Some time ago, about four years I suppose, while working in the outdoor retail business, I decided to conduct an experiment. It was around the end of winter, a quiet period for trading, and on that day the shop was being run by just me and a female colleague. With respect, she was an ideal subject for my research, since her conscious attitudes were almost completely formed by full immersion in mainstream media.

Being located near the centre of a small city very much on the tourist trail, our shop was visited by a steady trickle of people from all around the world, a trickle that could turn into a flood during the summer months. On the day in question, a Chinese family had just been in to buy some snow boots, winter jackets, or whatever. After they had departed, I started to imitate the accent of a typical Chinese visitor.

My colleague, who looked rather pale at the best of times, rapidly turned a whiter shade of white.

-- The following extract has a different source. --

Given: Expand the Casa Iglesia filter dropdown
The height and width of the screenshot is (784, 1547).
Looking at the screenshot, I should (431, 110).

Once she managed to animate her jaw, which had dropped open wide as I began to speak, she let out a tirade of protest. "What are you doing? You can't speak like that! No! No! Stop it." Encouraged by her interesting reaction, I continued. She turned her back on me, clasped her hands tight over her ears, and began jumping up and down on the floor. "No! No! Don't! You can't do that. That's awful. I didn't know that you were like that, Ian!"

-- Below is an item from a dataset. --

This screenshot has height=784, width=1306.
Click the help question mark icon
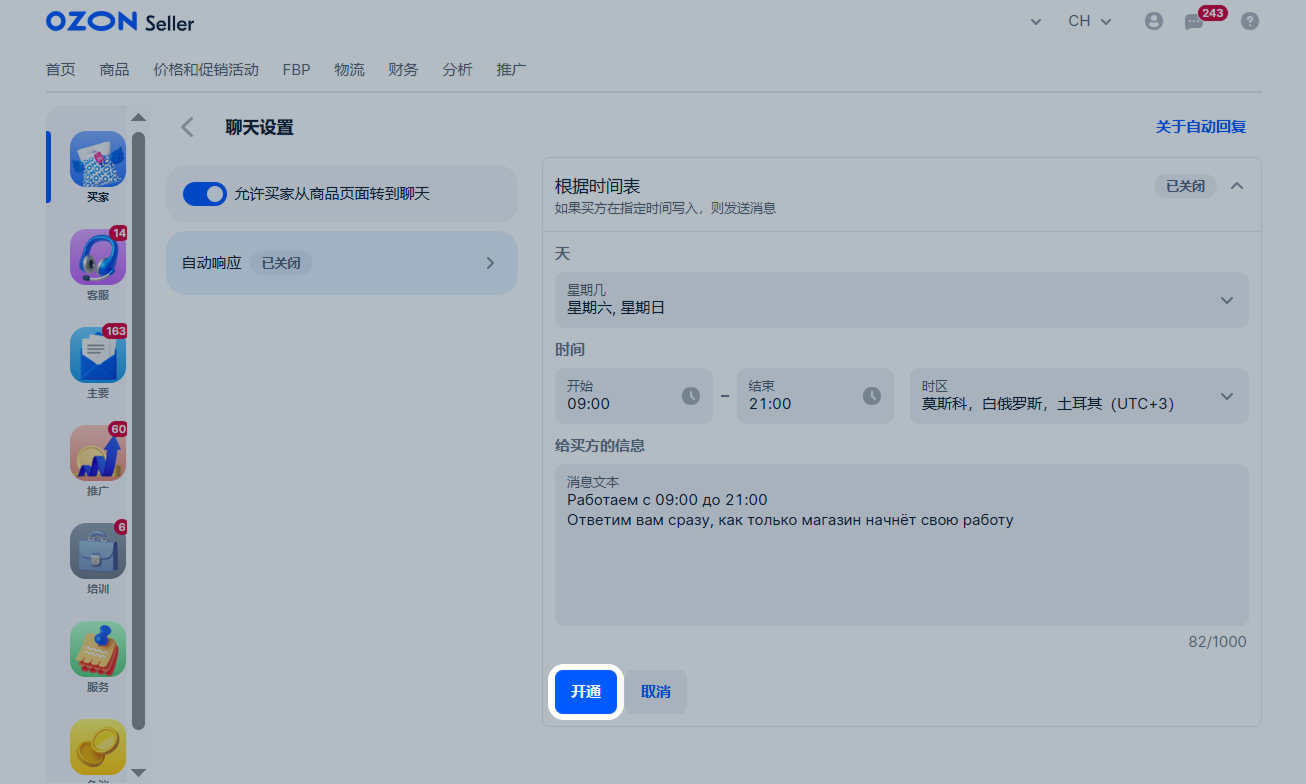point(1250,21)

I eventually relented, permitting my natural all-too-English accent to return. From that day on, however, a certain power was conferred upon me over the poor girl. Anytime she was messing around, not getting on with what she was paid to do, I would cast her a knowing look. "No, Ian. Don't you dare," she would stutter timidly. Then she would scuttle off to do something vaguely useful.

For the second stage of my research, I approached the shop manager. Year after year, the shop manager came bottom of the league table for political correctness. Even he was initially taken aback, however, as a pristine example of rucksack-purchasing Chinese-style issued from my mouth. Anyhow, he found it so outrageously entertaining that he got me into the room when a meeting of local managers was taking place shortly afterwards. I felt like I was being dragged along like a pet, but that's what managers sometimes do. Just like Fido doing his trick for the amusement of the family, I bleated out my Chinese in front of the gaggle of managers. I could see great confusion spelt across some of their faces. I could see shock, horror: like my female colleague, they had a 'what is going on? You can't do that sort of thing' look about them. At the same time, there was real amusement. But I was left with the abiding impression of them thinking "Ian always seemed like a nice guy. I didn't know he was like that......"

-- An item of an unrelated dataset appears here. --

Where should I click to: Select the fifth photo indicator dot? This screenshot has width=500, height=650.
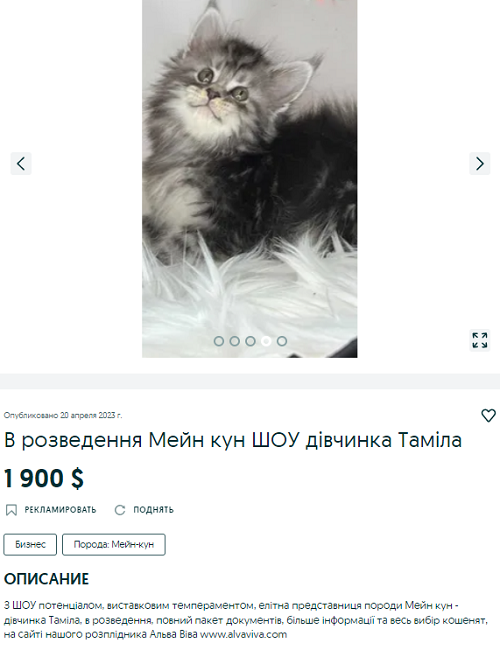point(282,341)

So what is that that, which supposedly nice guy Ian was like? Behind it all, apparently, a bit twisted, warped, not quite healthy: racist.

The interesting thing is that, at no point did I suggest, imply, or express any malice, ill wishing, ill intent, any prejudice toward anybody at all. If anything, my humour was flavoured with sympathy. Having spent over a decade in London trying to teach English language to people from all around the world (a highly suitable job for somebody with racist feelings), I knew full well how difficult our language can be. This is especially so for Chinese, Japanese, Korean, and Thai students. Anybody from the Far East who succeeds in a degree of fluency and accuracy in English gets my genuine respect. Their own languages are so different to English - in grammar, pronunciation, the perception of life even, embedded in their native tongue. To become proficient in English, it's almost as if they need to rewire their brains.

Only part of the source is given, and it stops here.